In deze zaak heeft de Rechtbank Zeeland-West-Brabant op 30 januari 2024 uitspraak gedaan in een rekestprocedure betreffende de minderjarige [minderjarige], geboren op [geboortedag] 2020. De man, vertegenwoordigd door mr. R.G.J. van Kerkhof, en de vrouw, vertegenwoordigd door mr. M.T.E. Kranenburg, hebben gezamenlijk verzoeken ingediend omtrent het gezag, de hoofdverblijfplaats en de omgangsregeling van de minderjarige. De rechtbank heeft eerder op 25 januari 2023 aan de man vervangende toestemming verleend voor de erkenning van de minderjarige, die op 16 mei 2023 heeft plaatsgevonden. De rechtbank heeft de behandeling van de verzoeken aangehouden in afwachting van rapportages van de Gecertificeerde Instelling (de GI) en de Raad voor de Kinderbescherming.
Tijdens de procedure hebben beide partijen hun verzoeken omtrent het gezag, hoofdverblijf en omgangsregeling ingetrokken. De rechtbank heeft vastgesteld dat het gezamenlijk gezag op 24 november 2023 is aangetekend, waardoor het verzoek van de man om hem naast de vrouw te belasten met het ouderlijk gezag is afgewezen. De rechtbank heeft ook de verzoeken van partijen over het hoofdverblijf en de zorg- c.q. omgangsregeling afgewezen, aangezien deze verzoeken zijn ingetrokken.
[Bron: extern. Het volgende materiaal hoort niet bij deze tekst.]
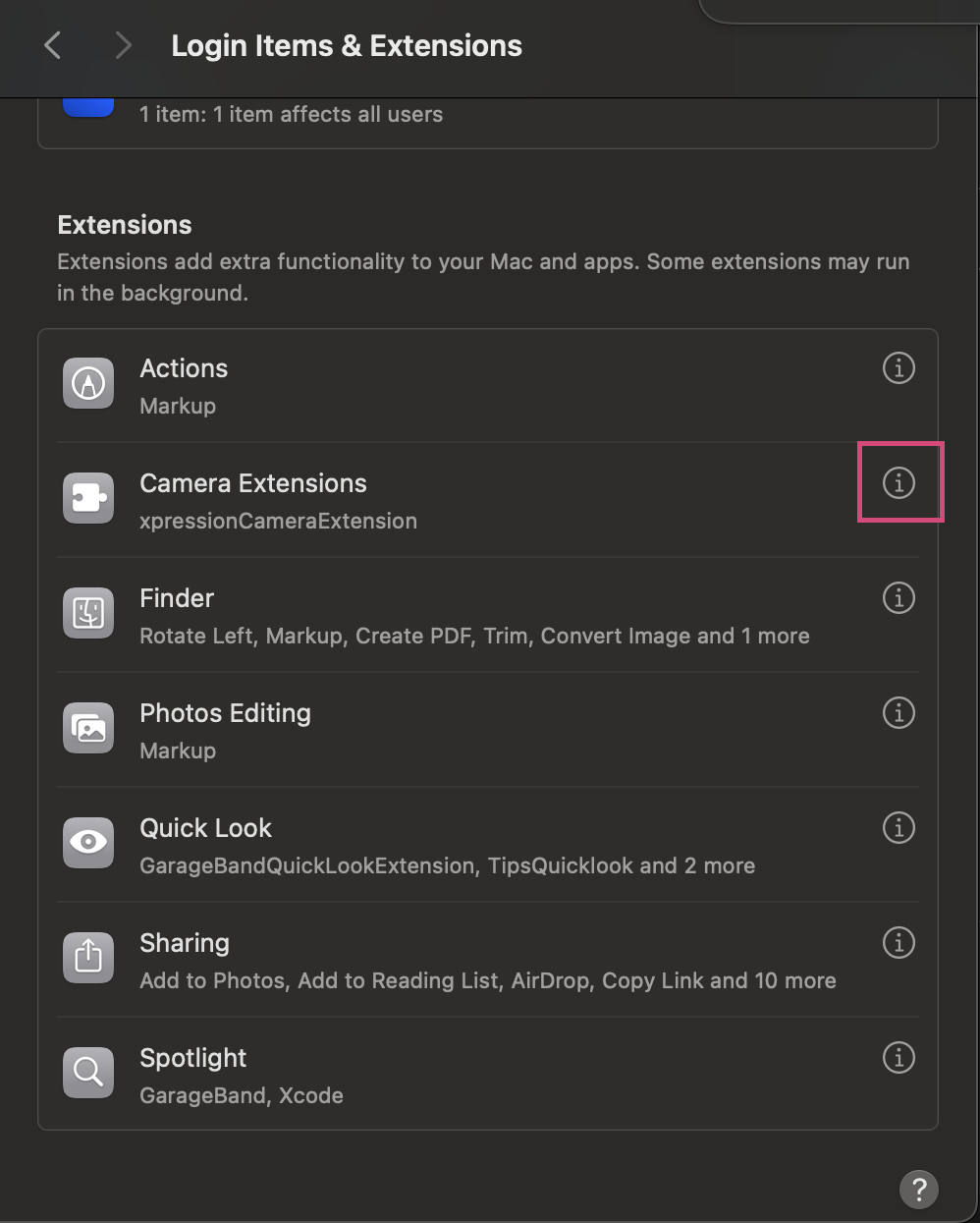Go forward using the right chevron
The image size is (980, 1223).
pyautogui.click(x=123, y=45)
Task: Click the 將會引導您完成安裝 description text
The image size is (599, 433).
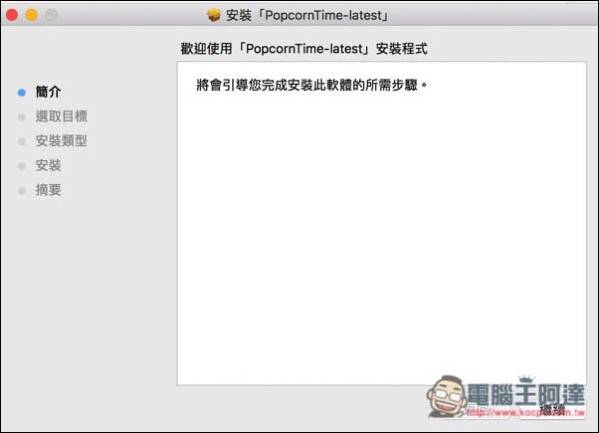Action: tap(311, 85)
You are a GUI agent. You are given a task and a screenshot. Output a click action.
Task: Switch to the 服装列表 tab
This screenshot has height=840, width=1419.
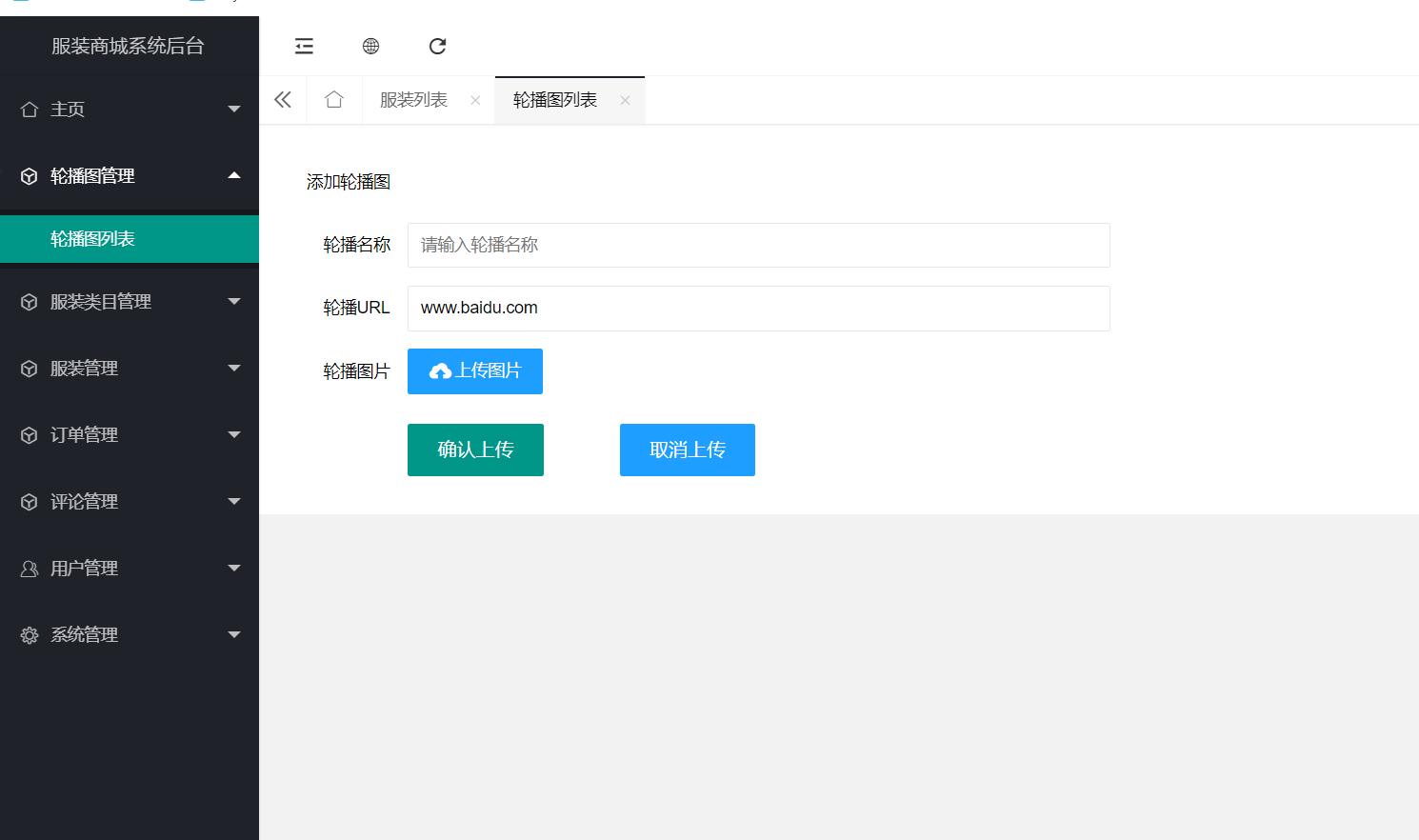pos(413,100)
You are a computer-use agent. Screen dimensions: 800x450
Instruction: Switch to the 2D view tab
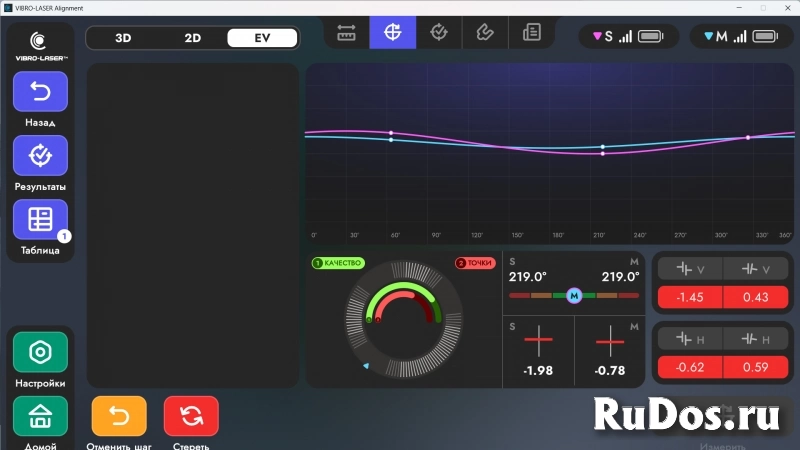coord(193,38)
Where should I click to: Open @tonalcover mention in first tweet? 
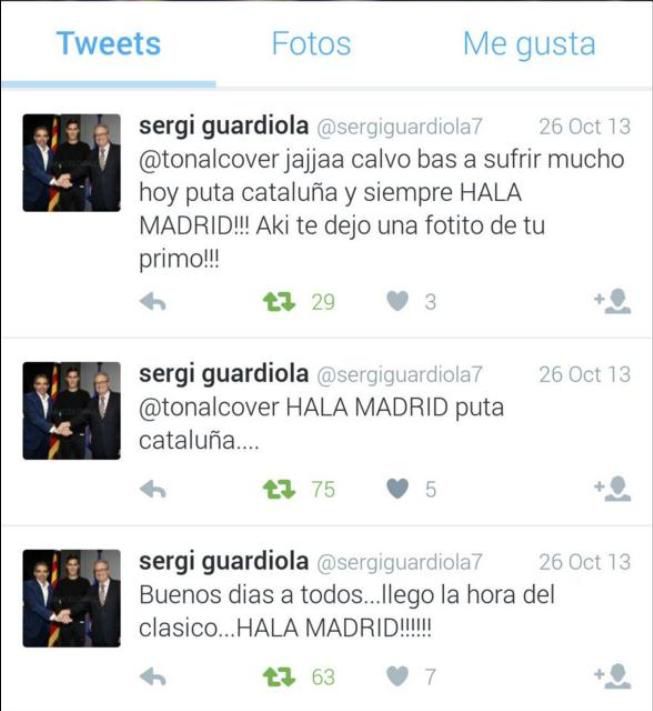209,160
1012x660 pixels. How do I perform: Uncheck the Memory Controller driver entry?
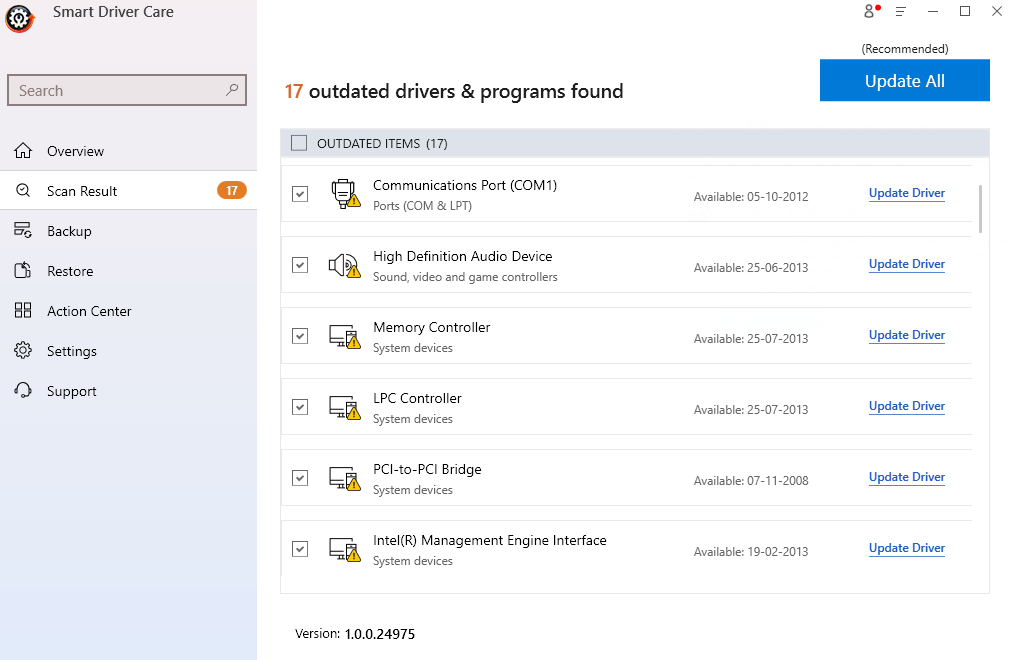click(x=300, y=336)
Daarnaast hebben partijen de rechtbank verzocht een beslissing te nemen over de kosten van het DNA-onderzoek, dat door Verilabs is uitgevoerd. De rechtbank heeft geoordeeld dat het redelijk is dat beide partijen de kosten van het deskundigenonderzoek, ter hoogte van € 685, ieder voor de helft dragen. De man en de vrouw zijn veroordeeld tot betaling van € 342,50 aan de griffier van de rechtbank. De beschikking is openbaar uitgesproken door mr. M. de Beer, rechter en kinderrechter, in aanwezigheid van griffier mr. Duerink-Bottinga.